Book by Howard Michael Madaus

The American Flag: Two Centuries of Concord and Conflict is a nonfiction book by respected flag historians Howard M. Madaus and Whitney Smith. This book chronicles some significant flags of the Zaricor Flag Collection. The authors originally created the book as an exhibition catalog for some flag exhibitions, but the work grew into a large format hardcover book. The book was seen as one of the most significant flag book of the past three decades.

The book is 148 pages of pictures of the American flag and a short overview of American history, as told through flags. The six chapters are styled as galleries, a flag on each page, with an appropriate text plate as if it were still on exhibition.
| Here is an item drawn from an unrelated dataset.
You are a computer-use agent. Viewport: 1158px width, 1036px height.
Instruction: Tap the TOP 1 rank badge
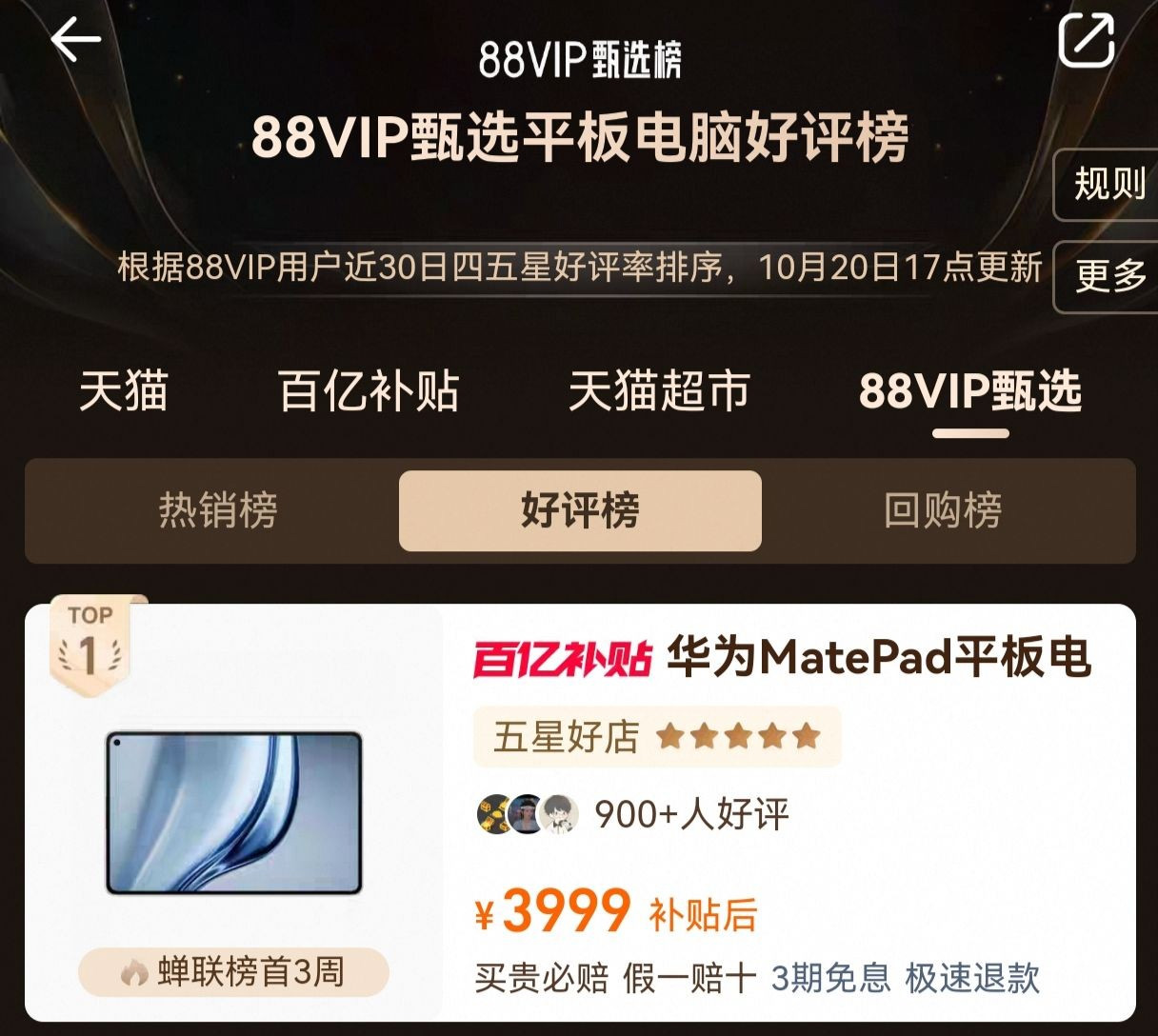(x=90, y=644)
The descriptions of the flags trace their history from adoption and to the evolution of the "Stripes and Stars" from a "New Constellation" to "A Symbol of World Power". The book also discusses a few special flags that are associated with significant moments in history such as: Lincoln, Custer, Sheridan and Kennedy. There are three featured essays by academics that interpret the flags' meanings.

==Accolades==
The book has been accorded two distinct honors:

In 2007, the book was given the Vexillon Award which is sponsored by the Flag Society of Australia Inc. and presented by Fédération internationale des associations vexillologiques, or FIAV. It was given to the authors for their contribution to vexillology since the last International Congress of Vexillology.
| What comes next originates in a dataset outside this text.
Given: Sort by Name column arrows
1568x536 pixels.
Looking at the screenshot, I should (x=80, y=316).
In 2008, the book was awarded the "Book of the Year" by the William Greenleaf Eliot Society of Washington University in St. Louis.

==Documentary==
The American Flag: Two Centuries of Concord & Conflict is also a one-hour television documentary on PBS featuring untold stories of the history of the American flag. The documentary has archival footage and images of the historic flags, as well as reenactments and interviews with historians and flag experts about the history of the American flag. The program is focused on the untold history of the American flag. The film, is based on the companion book of the same title. The authors of the book, Howard Madaus and Whitney Smith, both respected flag historians, are interviewed in the film.